On 2016-04-25, Marc de Bourget <
marcde...@gmail.com> wrote:
> I have only basic knowledge in C but I think the actual problem is the time_t data type which uses a signed 32 bit integer or a 64 bit integer.
>
> May it be possible to set it to a 64 bit integer by GAWK developers or
> does this fail due to compiler limits?
No, you can't just set time_t to whatever you want, and it won't help,
because the library functions for manipulating time are compiled with
a 32 bit time_t.
"PC's" are not affected by a 2038 year problem. Only C and C++ programs
that use a 32 bit time_t which is based on the "seconds since January 1,
1970" Unix representation, and some operating systems which use that
internally.
Windows doesn't use this representation at the operating system level.

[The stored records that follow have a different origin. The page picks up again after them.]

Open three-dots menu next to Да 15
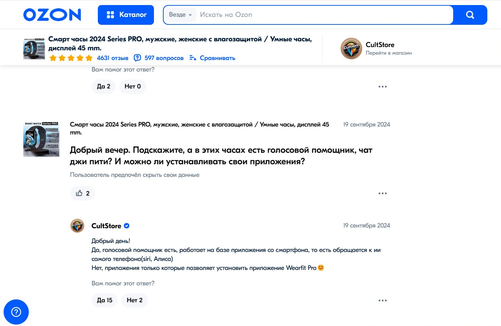The width and height of the screenshot is (501, 326). pos(383,300)
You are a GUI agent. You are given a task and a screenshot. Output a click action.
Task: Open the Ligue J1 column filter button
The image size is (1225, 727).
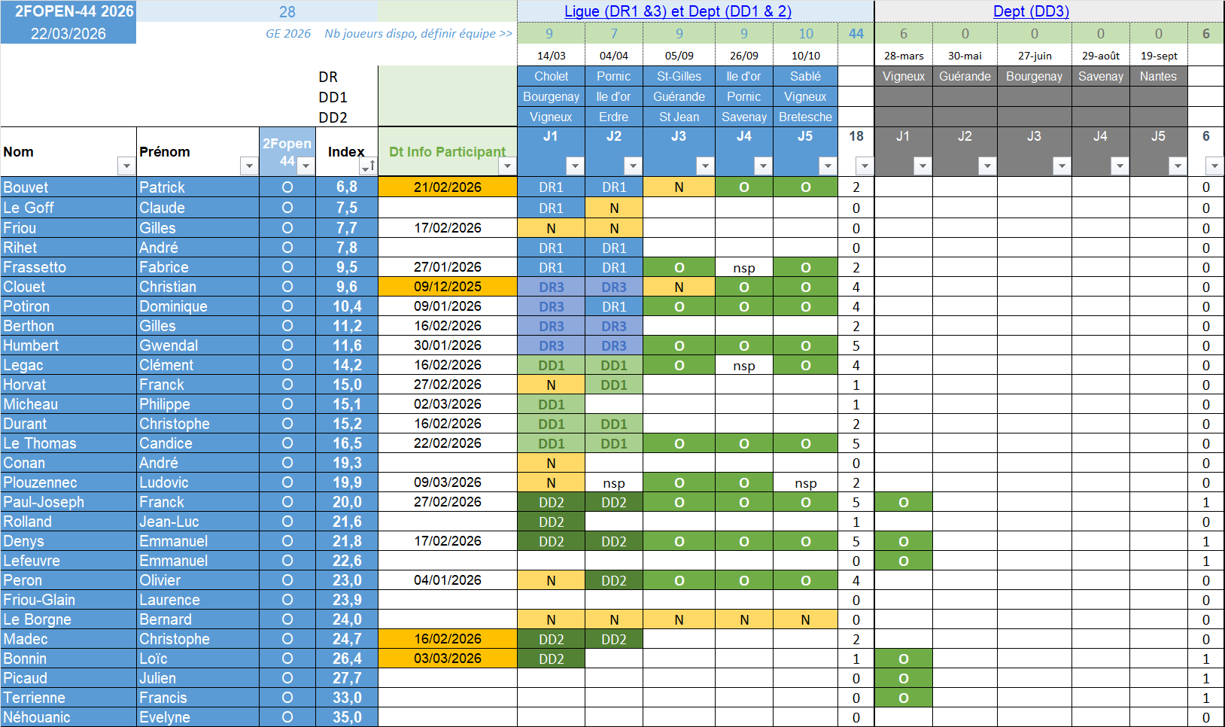coord(575,166)
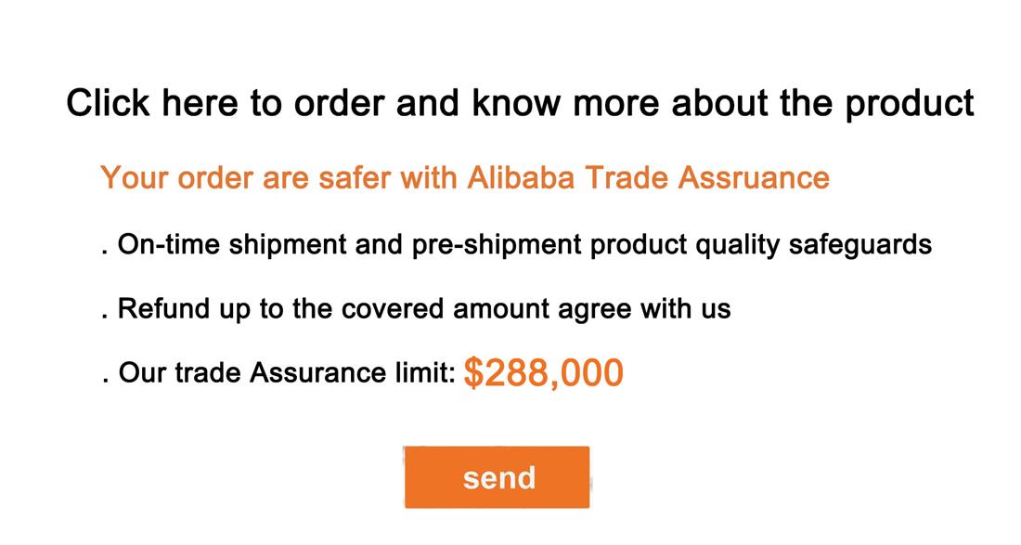1021x545 pixels.
Task: Click the word 'product' ending the headline
Action: [x=910, y=105]
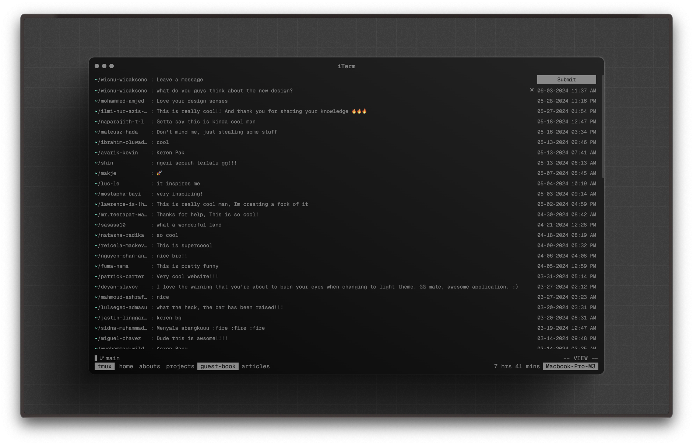Image resolution: width=693 pixels, height=445 pixels.
Task: Click the third window control dot
Action: click(112, 66)
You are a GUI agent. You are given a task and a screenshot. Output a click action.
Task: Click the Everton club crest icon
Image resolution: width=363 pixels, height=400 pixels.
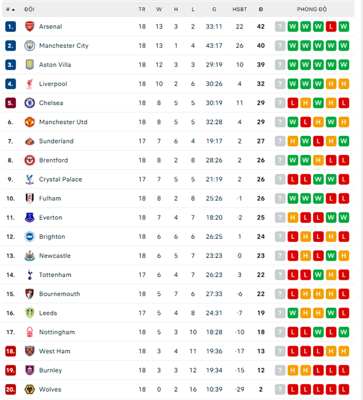pyautogui.click(x=30, y=218)
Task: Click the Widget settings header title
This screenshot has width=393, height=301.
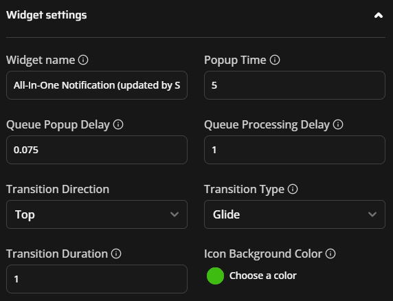Action: pyautogui.click(x=47, y=15)
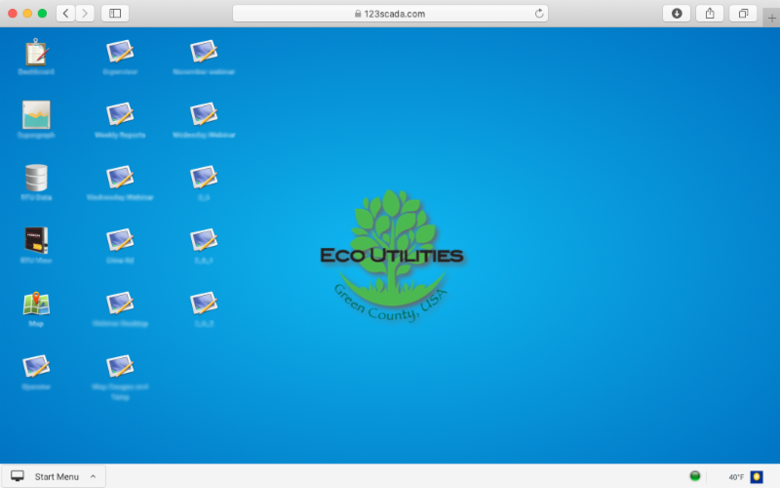780x488 pixels.
Task: Click the weather icon beside 40°F
Action: [757, 476]
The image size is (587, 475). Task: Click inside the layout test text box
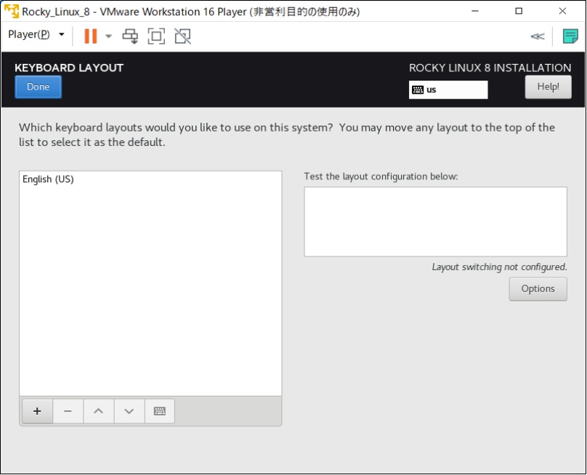pos(435,221)
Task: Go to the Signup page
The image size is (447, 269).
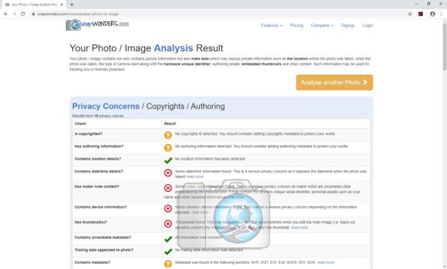Action: (348, 25)
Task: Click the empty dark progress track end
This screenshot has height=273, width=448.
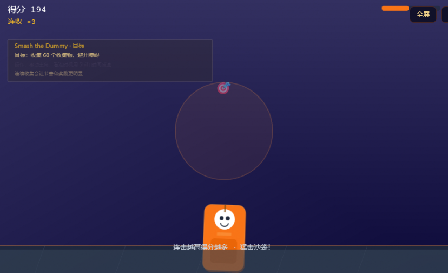Action: point(438,8)
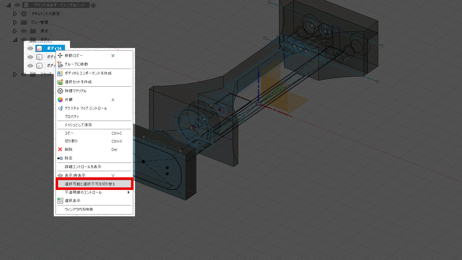
Task: Open 不透明度のコントロール submenu arrow
Action: tap(128, 192)

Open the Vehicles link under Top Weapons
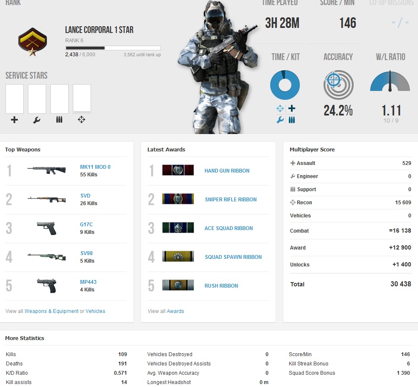pos(95,311)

The Windows API has something called FILETIME:
typedef struct _FILETIME {
DWORD dwLowDateTime;
DWORD dwHighDateTime;
} FILETIME;
This is a structure of two 32-bit words, so effectively a 64 bit
time. This counts in units of hundreds of nanoseconds (0.1
microseconds) since January 1, 1601, UTC.

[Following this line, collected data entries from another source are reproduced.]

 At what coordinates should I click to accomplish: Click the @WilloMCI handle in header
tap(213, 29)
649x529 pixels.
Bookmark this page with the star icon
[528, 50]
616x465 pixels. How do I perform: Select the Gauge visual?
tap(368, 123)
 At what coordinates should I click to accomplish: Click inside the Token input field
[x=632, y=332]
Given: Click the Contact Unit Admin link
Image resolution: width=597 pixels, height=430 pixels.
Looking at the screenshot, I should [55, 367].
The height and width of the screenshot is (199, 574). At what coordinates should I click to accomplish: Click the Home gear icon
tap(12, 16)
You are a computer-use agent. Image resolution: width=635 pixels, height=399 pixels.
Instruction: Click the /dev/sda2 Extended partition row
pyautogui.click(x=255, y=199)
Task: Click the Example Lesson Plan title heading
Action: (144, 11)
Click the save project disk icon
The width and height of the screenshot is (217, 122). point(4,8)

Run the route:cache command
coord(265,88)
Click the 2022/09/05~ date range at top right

A C compiler on Windows, and its library, could define time_t as a 64
bit type which maps to FILETIME; ISO C doesn't specify the details of
the time_t representation, only that it's an "arithmetic type
capable of representing times".
However, many C programs (especially ones ported from Unix) will
break if time_t doesn't measure seconds since January 1, 1970.
So for instance Microsoft's Visual C run time library defines time_t
in the Unix way.
Unix-like operating systems actually use time_t at a deeper level;
like in the gettimeofday system call and others. Traditional 32 bit
Unixes have a 2038 year problem affecting their kernels.